欧盟:出台“史上最严”的个人数据保护法案
2018年5月25日,欧盟《一般数据保护条例》(GDPR)正式实施。GDPR高度重视个人数据保护与监管,为之设置了一系列的保护门槛和机制,被业界与学界称为“史上最严”的个人数据保护法案。
该条例引入了新的个人信息保护原则,加大了对信息侵权行为的处罚力度。条例规定,数据控制者应在72小时内向监管机构报告个人数据的泄露情况。当数据泄露可能会给数据主体的权利或自由带来巨大风险时,数据控制者必须毫不延误地通知数据主体。对于没有取得用户同意等行为,条例罚款上限是1000万欧元或对企业而言上一年度全球营业收入的2%(两者中取数额大者);对于严重的违法行为,罚款上限是2000万欧元或对企业而言上一年度全球营业收入的4%(两者中取数额大者)。
为加强对欧盟居民个人数据的保护,GDPR采用了“长臂管辖”原则,将适用范围扩大到设立在欧盟境外的企业。条例规定,如果欧盟境外数据控制者或处理者的数据处理行为被认定与欧盟境内经营场所开展的业务存在“无法割裂的联系”,GDPR有权管辖其行为。2019年1月,法国国家信息与通信委员会以违反GDPR第5~6条,第13~14条关于“未向用户告知其数据如何被收集之规定”为由,对Google开出了5000万欧元的罚单。2019年7月,英国信息管理局以数据泄露违反GDPR第32条规定为由,先后对英国航空和万豪国际开出1.83亿英镑和9920万英镑的巨额罚单。
日本:采用“统分结合”的立法模式
日本是一个信息化程度非常高的国家,近年来滥用甚至盗用个人信息给消费者造成财产或个人隐私损失的恶性案件时常见诸报端。在日本,包含企业或政府等团体的住址在内,泄露的个人信息数量超过了1000万件。

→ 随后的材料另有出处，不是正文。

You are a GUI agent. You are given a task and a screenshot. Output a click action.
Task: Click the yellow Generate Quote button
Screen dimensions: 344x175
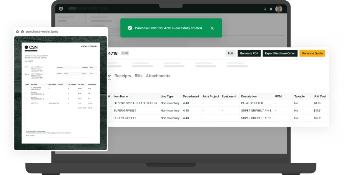coord(312,53)
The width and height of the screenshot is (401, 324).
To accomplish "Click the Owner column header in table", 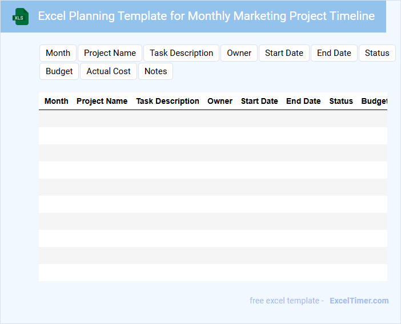I will 220,101.
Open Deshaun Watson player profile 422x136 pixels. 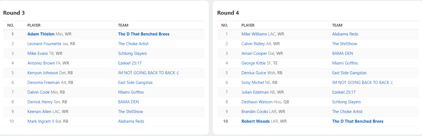[257, 102]
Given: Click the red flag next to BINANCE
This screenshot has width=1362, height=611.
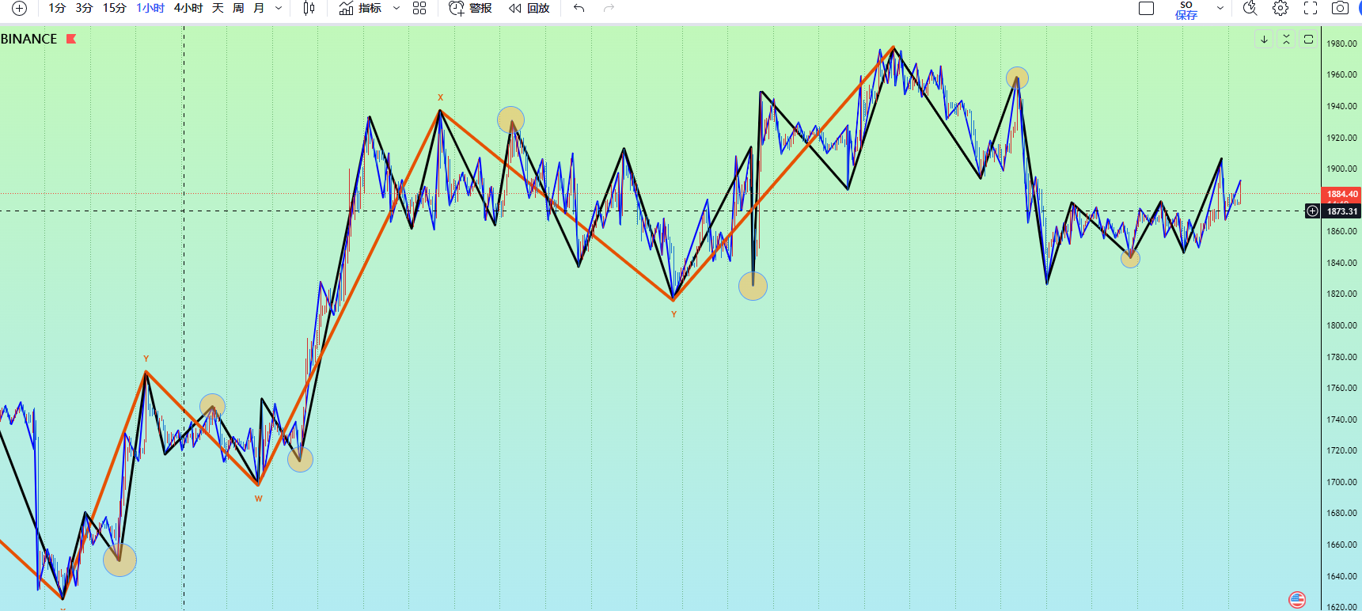Looking at the screenshot, I should [x=71, y=39].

日本保护个人信息的立法起步早,且特色鲜明。对于个人信息的保护,日本采取的是“统分结合”的立法模式。2017年5月30日,日本最新修订的《个人信息保护法》正式实施。该法规定,“在向第三方提供时,应事先征得本人的同意”;“员工以非法获利为目的提供窃取个人信息数据库时,处以1年以下有期徒刑或50万日元以下的罚款(同时对公司课以罚款)。”
根据《个人信息保护法》,个别的政府主体或者民间主体针对特定的领域可以制定个别法或特殊法。如日本信息处理系统中心制定的《关于金融机构等保护个人数据的指针》,日本信息处理开发协会制定的《关于民间部门个人信息保护指导方针》。在此基础上,除了有通产省、邮政省的制定方针及JIS(日本工业规格)以外,经济产业省制定了《关于民间部门电子计算机处理和保护个人信息的指导方针》,总务省制定了《关于电气通信事业保护个人信息的指导方针》等。
印度:在收集目的和范围内使用
2018年7月27日,印度电子和信息技术部发布《个人数据保护法案》,其中的多数关键内容与GDPR相同或相似。

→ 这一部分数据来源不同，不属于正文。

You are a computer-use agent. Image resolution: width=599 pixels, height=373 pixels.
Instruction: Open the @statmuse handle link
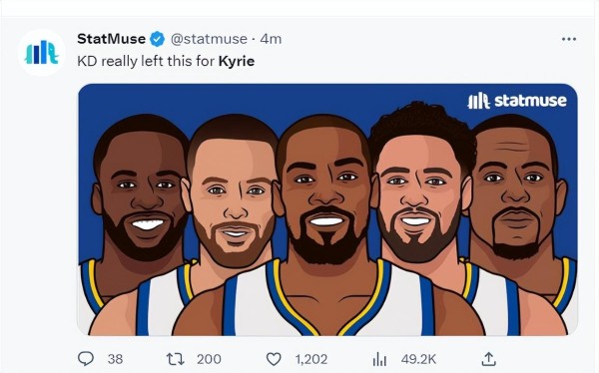pos(209,39)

法案中确认了三个类型的个人数据:个人数据、关键个人数据、个人敏感数据,并规定了不同的出境方案。该法案第九章、第十一章和第十二章就建立数据保护机制,并对财政审计进行了设定。法案规定,“需要在获得被收集者的合法同意之前,才能开始收集个人信息,并且在收集前,企业需要向被收集者发出对应的通知”;“企业在收集了信息后只能在設定的收集目的和范围内进行使用,不得超出该授权范围和授权目的”;“如果信息的使用规定了对应的使用期限,则不能超出该使用期限对信息进行保留。”

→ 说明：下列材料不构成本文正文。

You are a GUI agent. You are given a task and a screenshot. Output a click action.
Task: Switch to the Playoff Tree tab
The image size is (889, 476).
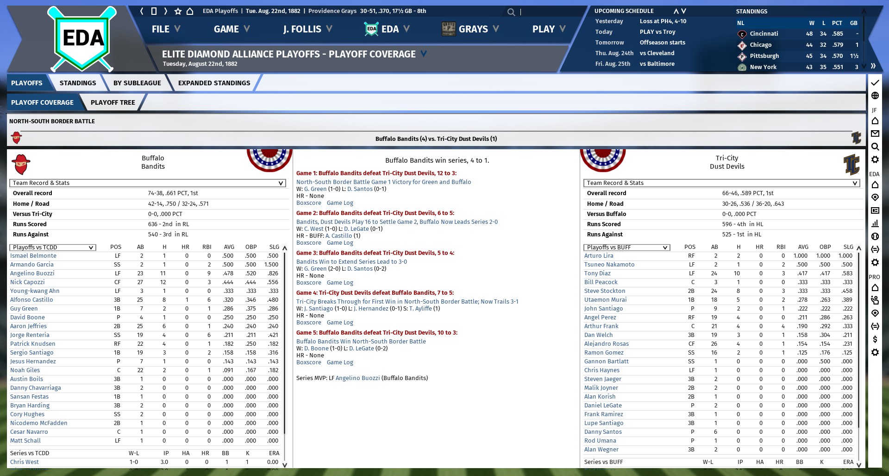point(113,102)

第十章和第十三章规定了处罚和罪行,对于不符合要求的情况,提出了最严厉的处罚措施。根据该法案,任何未经客户同意共享客户数据的组织将被处以1.5亿卢比的罚款或占其全球营业额4%的罚款;任何个人数据被侵犯的惩罚最高可达5亿卢比,或该实体上一财政年度全球营业额的2%,以二者中较高的为准;数据泄露的处理、报告延迟将处以5千万卢比的罚款或占全球营业额2%的罚款。
新加坡:应告知收集、使用或披露的目的
新加坡2012年颁布《个人数据保护法令》,确保公民在个人数据受到侵害时可寻求法律保护。该法令第三部至第六部详细规定了各类机构关于收集、使用或披露个人数据的范围、条件或要求。
法令规定,机构应当在收集个人数据之时或之前,告知个体收集、使用或披露其个人数据的目的;在个体需要的情形下,告知其收集、使用或披露个人数据问题之人的业务联系方式。机构未经个体同意自其他机构收集个人数据之时或之前,应当向其他机构提供关于收集目的的充分信息,使该其他机构确定披露是否符合本法。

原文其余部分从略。